*Request 1*.
Which lines of the records contain the string "width", matching case exactly? Pull each of those lines out.

## Begin Document passage

Let $X_n$ be a metric space with metric $d_n$, for $n \in \mathbb{Z}_+$.

(a) Show that $$ \rho ( \mathbf{x}, \mathbf{y} ) = \max \left\{ \ d_1 \left( x_1, y_1 \right), \ldots, d_n \left( x_n, y_n \right) \ \right\} $$ is a metric for the product space $X_1 \times \cdots \times X_n$.

(b) Let $\bar{d}_i = \min \left\{ \ d_i, 1 \ \right\}$. Show that $$ D ( \mathbf{x}, \mathbf{y} ) = \sup \left\{ \ \bar{d}_i \left( x_i, y_i \right) / i \ \right\} $$ is a metric for the product space $\prod X_i$.

Here is the link to my Math SE post on Part (a).

Prob. 3 (a), Sec. 21, in Munkres' TOPOLOGY, 2nd ed: A Finite Cartesian Product Of Metrizable Spaces Is Metrizable

So here I will only be attempting Part (b).

My Attempt:

Part (b)

Let $B \colon= \prod_{i=1}^\infty U_i $ be an arbitrary basis element for the product topology on $\prod_{i=1}^\infty X_i$, where, for each $i \in \{ \ 1, 2, 3, \ldots, \ \}$, the set $U_i$ is a subset of $X_i$ such that $U_i$ is open in $\left( X_i, d_i \right)$, and $U_i \not= X_i$ for at most finitely many values of $i$; let $i \in \left\{ \ i_1, \ldots, i_n \ \right\}$ be the values of $i$ for which $U_i \neq X_i$. Let $\mathbf{p} \colon= \left( p_1, p_2, p_3, \ldots \right)$ be an arbitrary element of $B$.

Then, for each $i \in \left\{ \ i_1, \ldots i_n \ \right\}$, $p_i \in U_i$ and $U_i$ is open in the metric space $\left( X_i, d_i \right)$, which implies that there is a real number $\delta_i > 0$ such that the set $$B_{d_i} \left( p_i, \delta_i \right) \colon= \left\{ \ x \in X_i \colon \ d_i \left( x, p_i \right) < \delta_i \ \right\}$$ is contained in $U_i$. Let us assume that $\delta_i \in (0, 1)$ for each $i \in \left\{ \ i_1, \ldots, i_n \ \right\}$.

Let $$\delta \colon= \min \left\{ \ \frac{\delta_{i_1}}{i_1}, \ldots, \frac{\delta_{i_n}}{i_n} \ \right\}.$$ Then $\delta > 0$ of course.

Moreover, if $\mathbf{x} \colon= \left( x_1, x_2, x_3, \ldots \right)$ is any point in $\prod_{i=1}^\infty X_i$ such that $$\mathbf{x} \in B_{D} ( \mathbf{p}, \delta ) \colon= \left\{ \ \mathbf{y} \in \prod_{i=1}^\infty X_i \ \colon \ D ( \mathbf{y}, \mathbf{p} ) < \delta \ \right\}, $$ then for each $i \in \{ \ i_1, \ldots, i_n \ \}$, we have $$ \frac{\bar{d}_i \left( x_i, p_i \right)}{i} \leq D ( \mathbf{x}, \mathbf{p} ) < \delta \leq \frac{\delta_i}{i}, $$ and so $$ \bar{d}_i \left( x_i, p_i \right) < \delta_i < 1, $$ and hence $$ d_i \left( x_i, p_i \right) = \bar{d}_i \left( x_i, p_i \right) < \delta_i,$$ which implies that $x_i \in B_{d_i} \left( p_i, \delta_i \right)$ and hence $x_i \in U_i$. So $\mathbf{x} \in B$. Moreover, $\mathbf{p} \in B_{D} ( \mathbf{p}, \delta)$.

## End Document passage

*Request 2*.
How would you supply the next part of the proof about the metric D on the infinite product, continuing from its final sentence?

## Begin Data entries

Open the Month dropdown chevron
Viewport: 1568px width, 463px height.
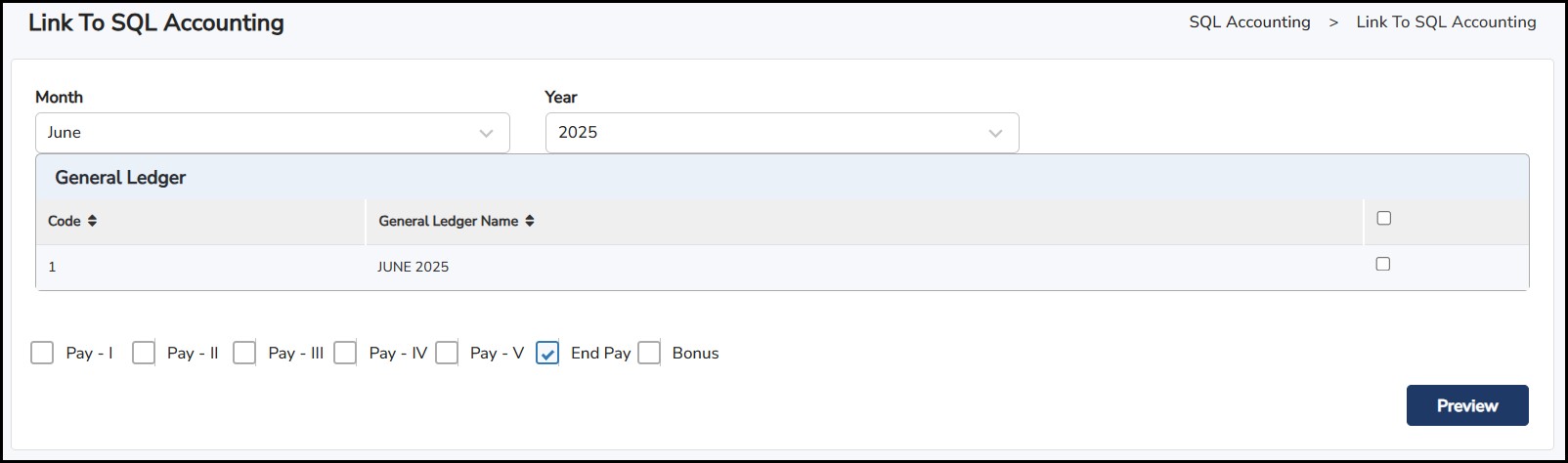pos(486,134)
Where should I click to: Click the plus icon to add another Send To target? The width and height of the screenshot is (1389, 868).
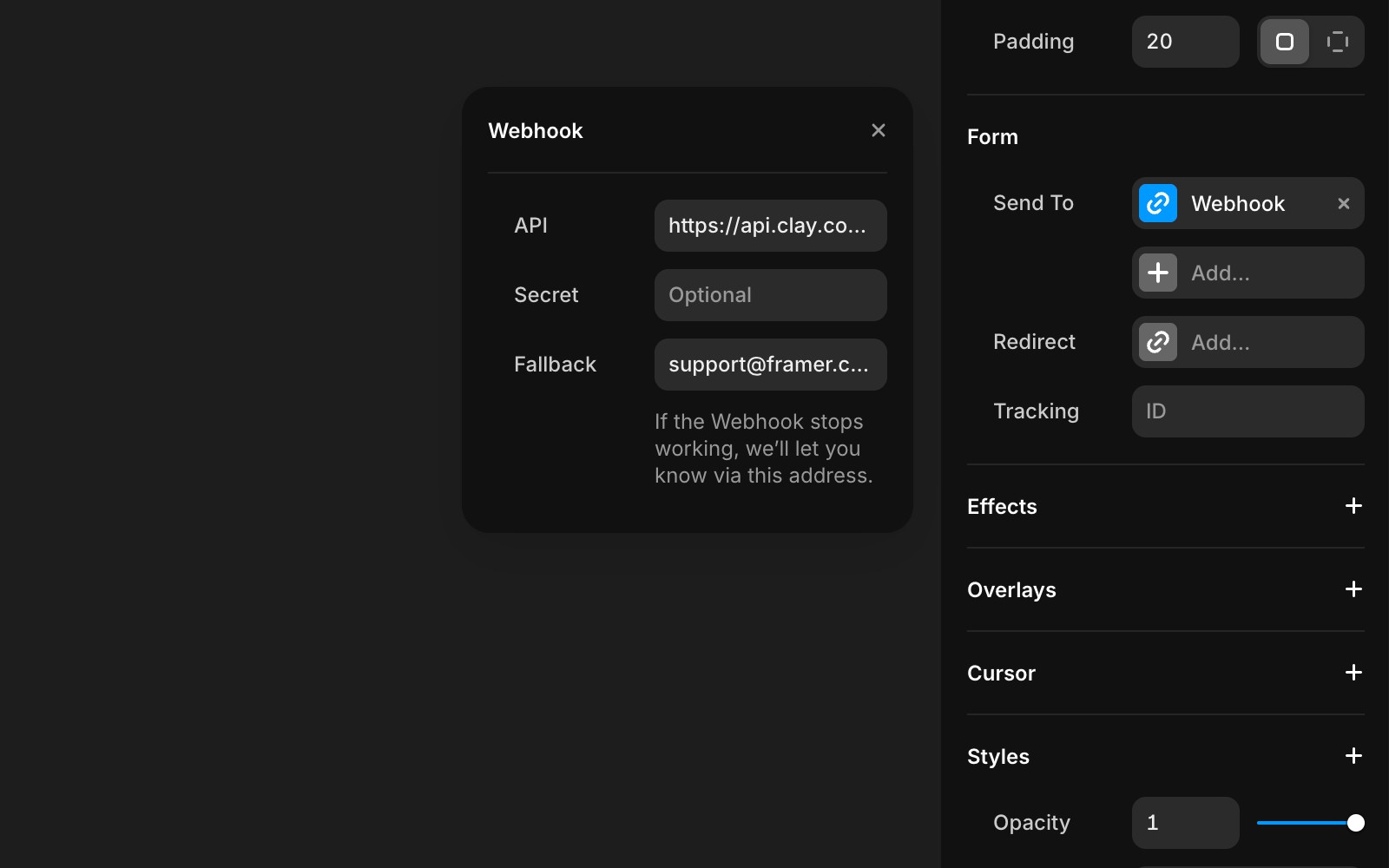pos(1156,273)

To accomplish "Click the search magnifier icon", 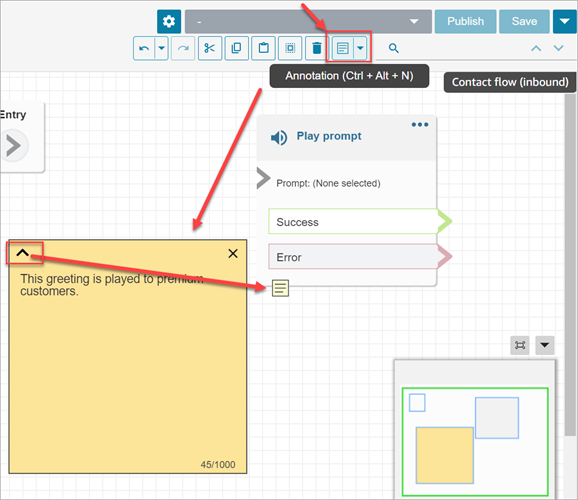I will point(393,48).
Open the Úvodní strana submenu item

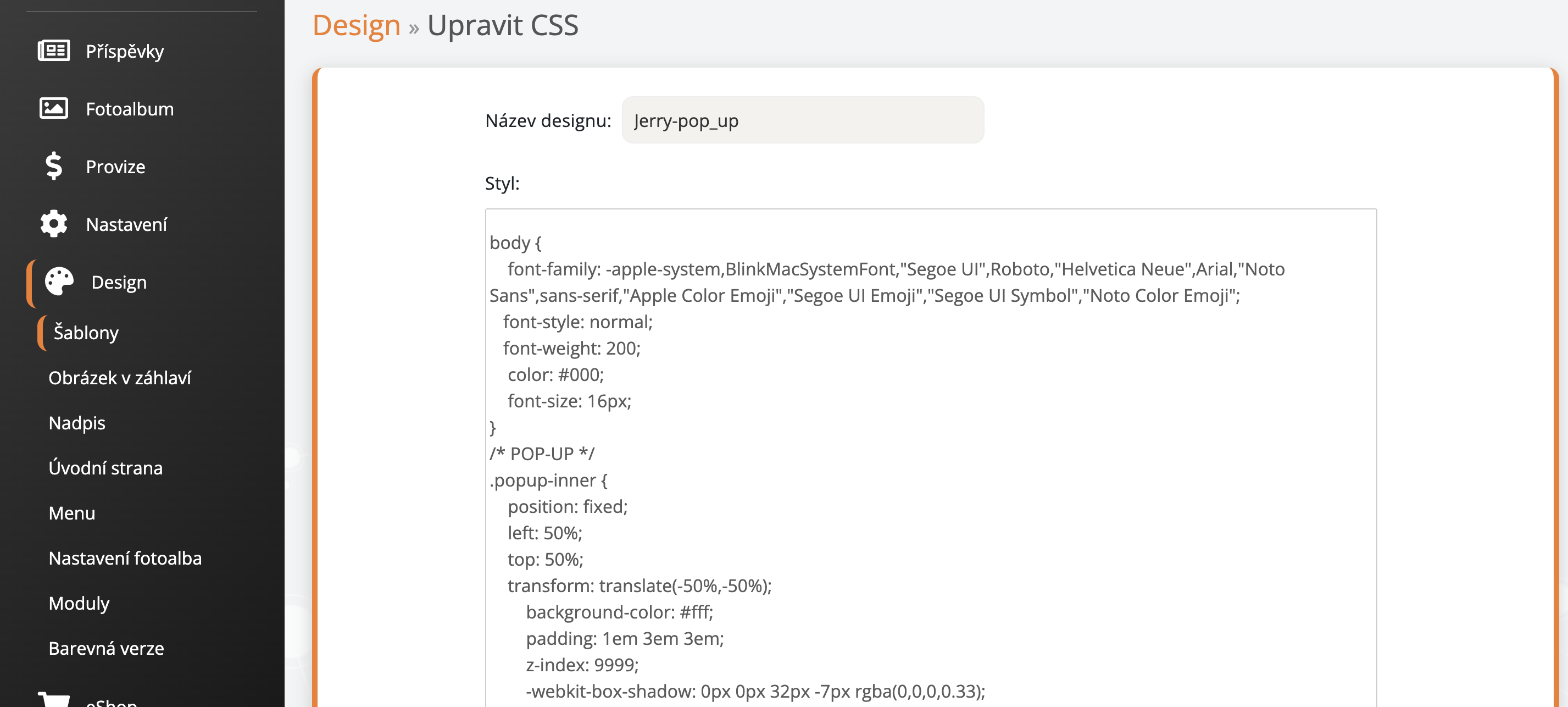coord(105,468)
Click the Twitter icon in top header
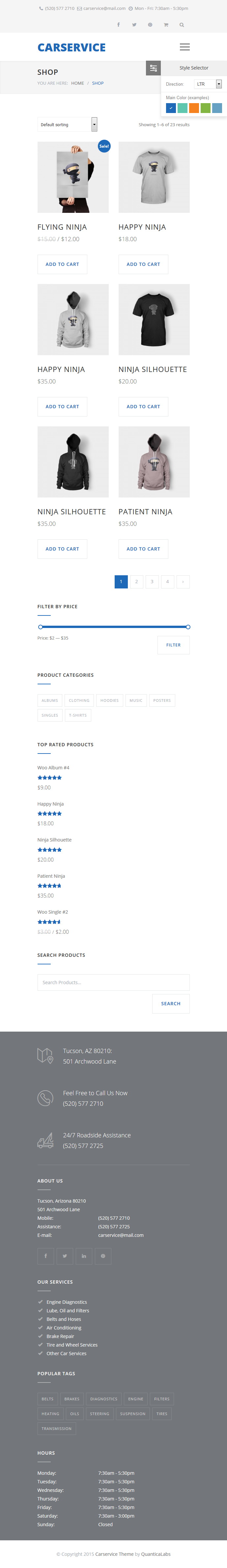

## End Data entries

*Result 1*.
Viewport: 1568px width, 463px height.
Where should I click to: Click the plus icon to add another Send To target? The width and height of the screenshot is (1389, 868).

*Result 2*.
Thus, we have shown that, for any basis set $B$ for the product topology on $\prod_{i=1}^\infty X_i$ and for any element $\mathbf{p} \in B$, there is a basis element $B^\prime \colon= B_{D} ( \mathbf{p}, \delta)$ for the $D$-metric topology on $\prod_{i=1}^\infty X_i$ such that $$ \mathbf{p} \in B^\prime \subset B. $$ Therefore the $D$-metric topology is finer than the product topology on $\prod_{i=1}^\infty X_i$.

Is this part of the proof correct? Is the presentation easy to follow?

Now let $B_{D}(\mathbf{p}, \epsilon )$ be an arbitrary basis element for the $D$-metric topology on $\prod_{i=1}^\infty X_i$, where $\mathbf{p} \colon= \left( p_1, p_2, p_3, \ldots \right)$ is an arbitrary point of $\prod_{i=1}^\infty X_i$ and $\epsilon$ is a positive real number.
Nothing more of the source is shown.